- _Instructions to follow_: Copy out, in full, each line of the data below that includes the string "height".

>> START Data for processing

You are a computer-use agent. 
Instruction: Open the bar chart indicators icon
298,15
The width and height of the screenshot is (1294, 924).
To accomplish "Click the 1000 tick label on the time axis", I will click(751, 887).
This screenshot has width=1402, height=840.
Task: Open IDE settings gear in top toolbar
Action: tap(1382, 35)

>> END Data for processing

- _Answer_:
The width and height of the screenshot is (1294, 924).
This screenshot has width=1402, height=840.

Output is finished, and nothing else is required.